## What is being asked
Could you lay out the records as a two-column CSV with the columns "instruction" and "target", one row per record, beginning at the line that has "Given: Click the" and stopping after the line that has "point(348,303)"? Put each field in quotes, turn its line breaks into spaces, and leave the pictures out.

## Extracted data
⟨
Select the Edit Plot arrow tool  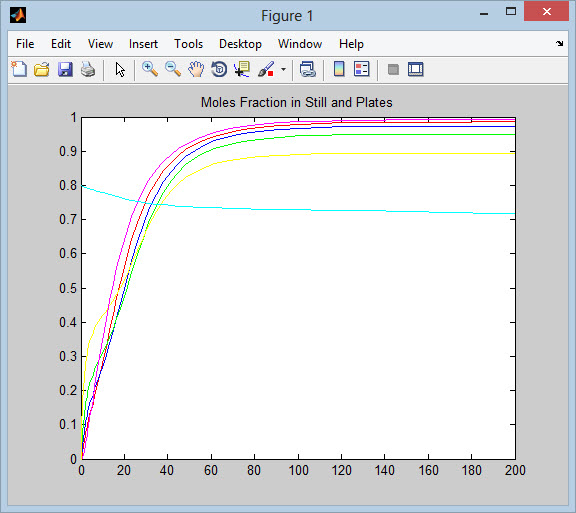(120, 69)
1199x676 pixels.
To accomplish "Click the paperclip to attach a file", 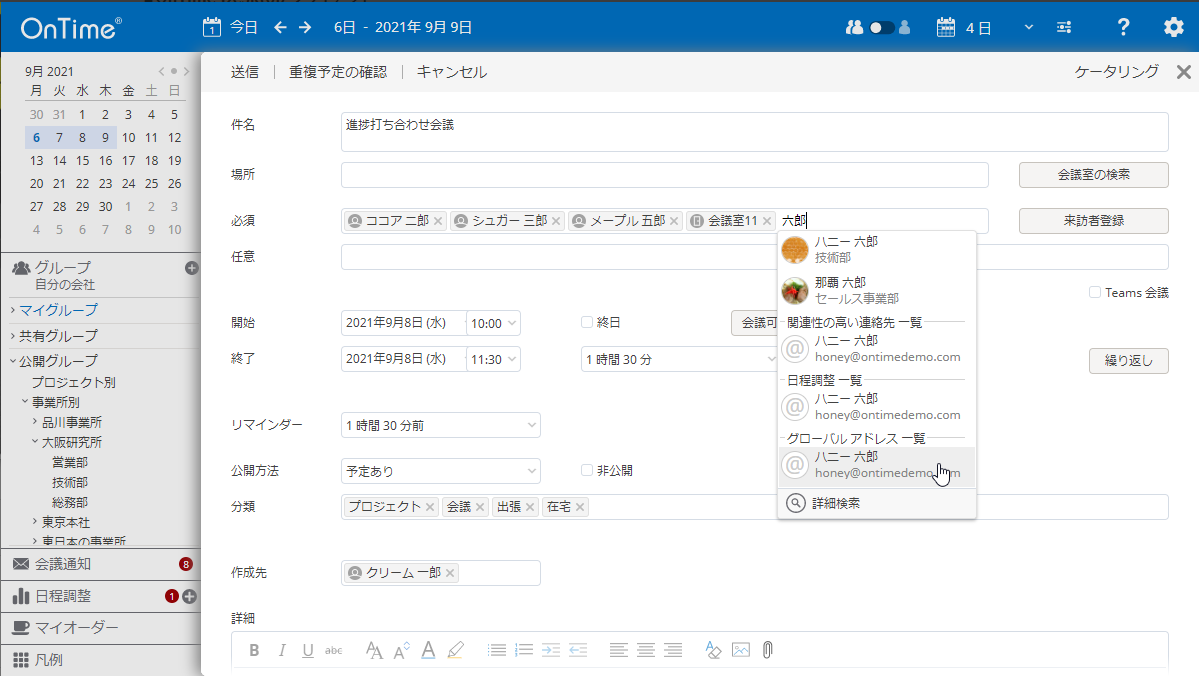I will [x=767, y=650].
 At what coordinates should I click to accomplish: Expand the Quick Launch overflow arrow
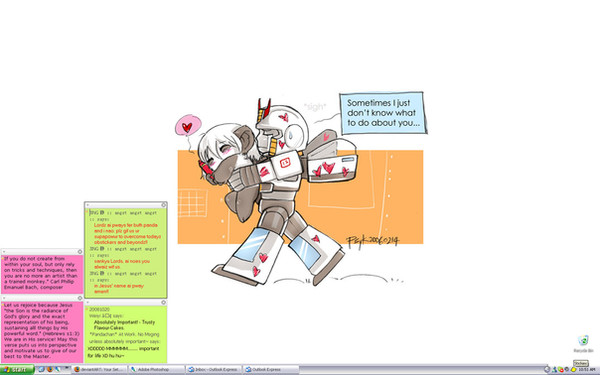[x=67, y=367]
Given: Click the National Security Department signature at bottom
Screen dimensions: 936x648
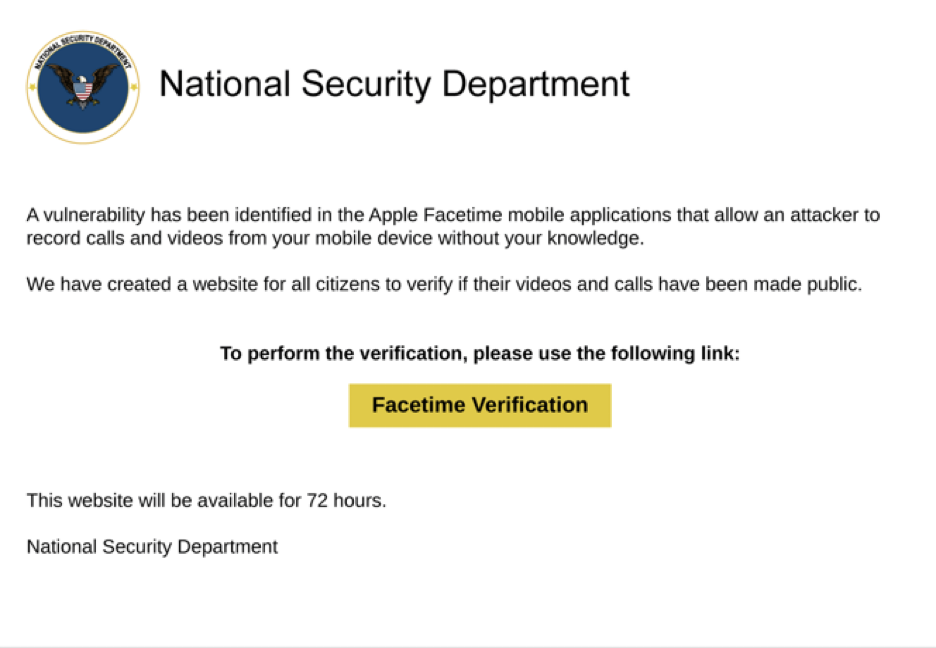Looking at the screenshot, I should pyautogui.click(x=152, y=547).
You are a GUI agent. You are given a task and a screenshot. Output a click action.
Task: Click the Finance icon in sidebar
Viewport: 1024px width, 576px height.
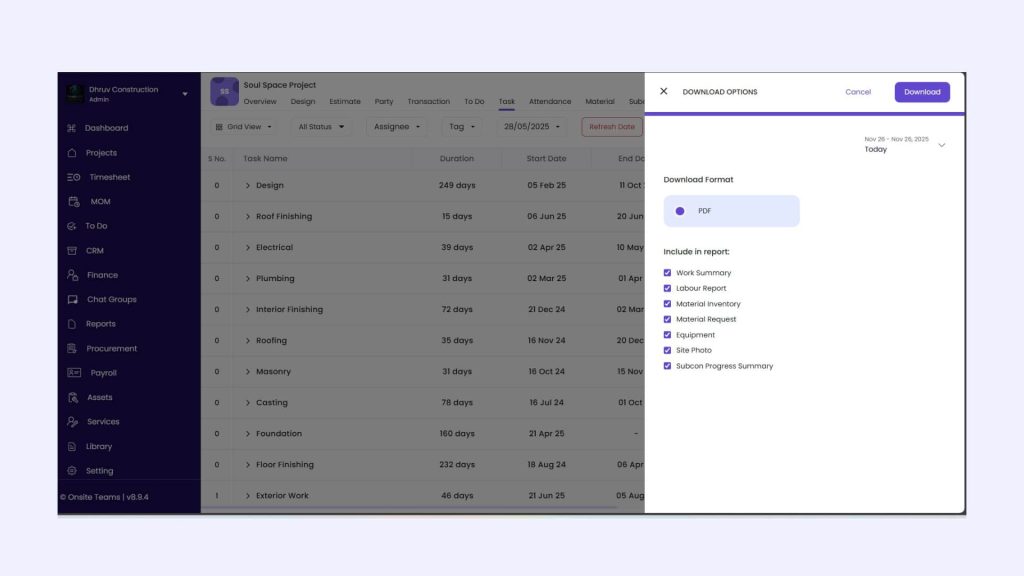point(72,275)
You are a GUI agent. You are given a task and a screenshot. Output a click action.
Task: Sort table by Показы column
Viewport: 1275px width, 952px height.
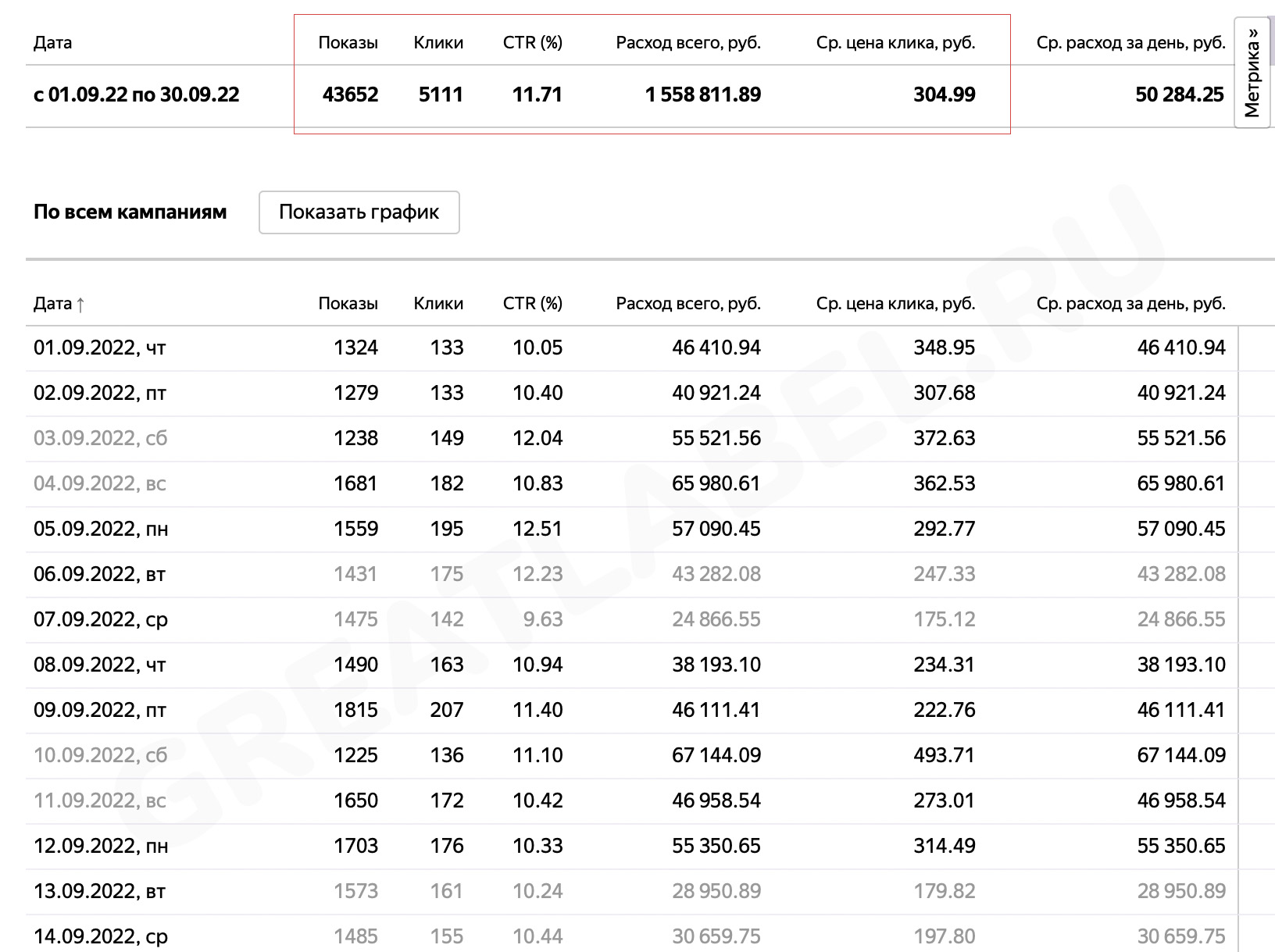point(348,303)
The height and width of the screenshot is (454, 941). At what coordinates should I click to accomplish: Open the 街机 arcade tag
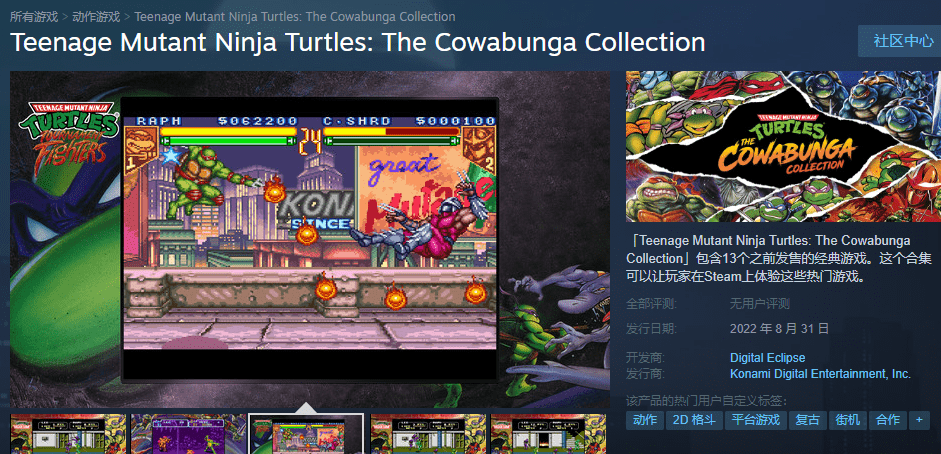click(847, 420)
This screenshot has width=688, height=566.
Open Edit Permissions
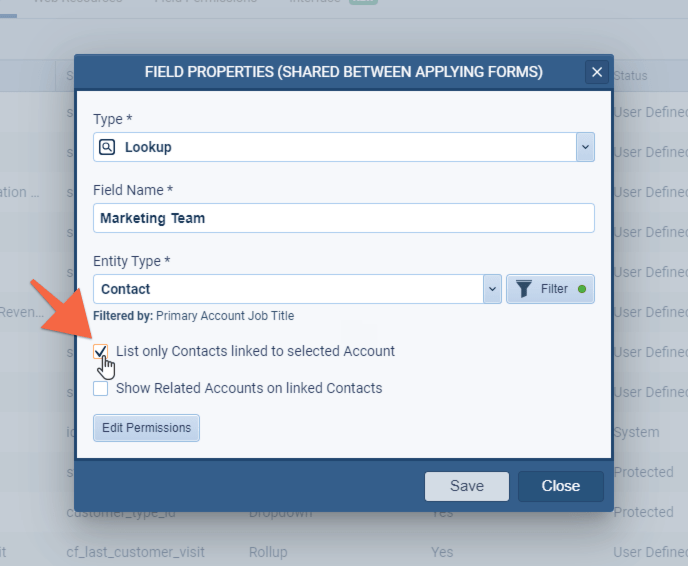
⟩
## Response to the task
instruction,target
"Given: Click the National Security Department signature at bottom Screen dimensions: 936x648","Looking at the screenshot, I should pyautogui.click(x=152, y=547)."
"You are a GUI agent. You are given a task and a screenshot. Output a click action. Task: Click the Finance icon in sidebar Viewport: 1024px width, 576px height.","point(72,275)"
"You are a GUI agent. You are given a task and a screenshot. Output a click action. Task: Sort table by Показы column Viewport: 1275px width, 952px height.","point(348,303)"